Modelling highly multi-modal data is a challenging problem in machine learning. Most algorithms are based on maximizing the likelihood, which corresponds to the M(oment)-projection of the data distribution to the model distribution. The M-projection forces the model to average over modes it cannot represent. In contrast, the I(nformation)-projection ignores such modes in the data and concentrates on the modes the model can represent. Such behavior is appealing whenever we deal with highly multi-modal data where modelling single modes correctly is more important than covering all the modes. Despite this advantage, the I-projection is rarely used in practice due to the lack of algorithms that can efficiently optimize it based on data. In this work, we present a new algorithm called Expected Information Maximization (EIM) for computing the I-projection solely based on samples for general latent variable models, where we focus on Gaussian mixtures models and Gaussian mixtures of experts. Our approach applies a variational upper bound to the I-projection objective which decomposes the original objective into single objectives for each mixture component as well as for the coefficients, allowing an efficient optimization. Similar to GANs, our approach employs discriminators but uses a more stable optimization procedure, using a tight upper bound. We show that our algorithm is much more effective in computing the I-projection than recent GAN approaches and we illustrate the effectiveness of our approach for modelling multi-modal behavior on two pedestrian and traffic prediction datasets.

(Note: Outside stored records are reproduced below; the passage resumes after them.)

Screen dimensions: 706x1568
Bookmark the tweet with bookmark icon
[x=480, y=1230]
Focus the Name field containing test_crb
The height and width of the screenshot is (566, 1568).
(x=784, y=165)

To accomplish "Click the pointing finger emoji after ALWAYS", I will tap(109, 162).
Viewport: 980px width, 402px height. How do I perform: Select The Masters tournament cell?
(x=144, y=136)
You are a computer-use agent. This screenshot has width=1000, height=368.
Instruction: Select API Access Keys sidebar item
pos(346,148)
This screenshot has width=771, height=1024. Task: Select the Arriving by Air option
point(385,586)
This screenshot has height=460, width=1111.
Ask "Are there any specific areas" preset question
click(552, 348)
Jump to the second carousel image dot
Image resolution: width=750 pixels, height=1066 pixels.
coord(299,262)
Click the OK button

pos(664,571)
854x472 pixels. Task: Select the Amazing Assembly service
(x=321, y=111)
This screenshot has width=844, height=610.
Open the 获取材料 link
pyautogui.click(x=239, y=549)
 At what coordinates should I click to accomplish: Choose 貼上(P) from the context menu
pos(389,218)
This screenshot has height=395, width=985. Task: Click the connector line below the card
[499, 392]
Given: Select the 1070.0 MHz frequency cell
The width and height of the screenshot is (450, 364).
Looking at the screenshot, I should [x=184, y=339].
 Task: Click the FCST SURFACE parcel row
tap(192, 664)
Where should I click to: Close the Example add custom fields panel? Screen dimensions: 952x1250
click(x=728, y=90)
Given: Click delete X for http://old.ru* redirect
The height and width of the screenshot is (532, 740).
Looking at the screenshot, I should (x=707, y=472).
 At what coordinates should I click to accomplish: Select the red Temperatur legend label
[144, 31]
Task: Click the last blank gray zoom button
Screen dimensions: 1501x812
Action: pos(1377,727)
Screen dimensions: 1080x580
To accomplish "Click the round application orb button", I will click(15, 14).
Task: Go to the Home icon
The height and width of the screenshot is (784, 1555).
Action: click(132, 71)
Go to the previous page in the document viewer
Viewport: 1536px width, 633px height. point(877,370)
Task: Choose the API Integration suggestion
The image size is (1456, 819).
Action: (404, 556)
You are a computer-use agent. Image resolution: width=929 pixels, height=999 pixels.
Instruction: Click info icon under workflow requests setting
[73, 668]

ICML Conference 2019 Conference Paper

Recurrent Kalman Networks: Factorized Inference in High-Dimensional Deep Feature Spaces

  • Philipp Becker
  • Harit Pandya
  • Gregor H. W. Gebhardt
  • Cheng Zhao 0002
  • C. James Taylor
  • Gerhard Neumann

In order to integrate uncertainty estimates into deep time-series modelling, Kalman Filters (KFs) (Kalman et al. , 1960) have been integrated with deep learning models, however, such approaches typically rely on approximate inference tech- niques such as variational inference which makes learning more complex and often less scalable due to approximation errors. We propose a new deep approach to Kalman filtering which can be learned directly in an end-to-end manner using backpropagation without additional approximations. Our approach uses a high-dimensional factorized latent state representation for which the Kalman updates simplify to scalar operations and thus avoids hard to backpropagate, computationally heavy and potentially unstable matrix inversions. Moreover, we use locally linear dynamic models to efficiently propagate the latent state to the next time step. The resulting network architecture, which we call Recurrent Kalman Network (RKN), can be used for any time-series data, similar to a LSTM (Hochreiter & Schmidhuber, 1997) but uses an explicit representation of uncertainty. As shown by our experiments, the RKN obtains much more accurate uncertainty estimates than an LSTM or Gated Recurrent Units (GRUs) (Cho et al. , 2014) while also showing a slightly improved prediction performance and outperforms various recent generative models on an image imputation task.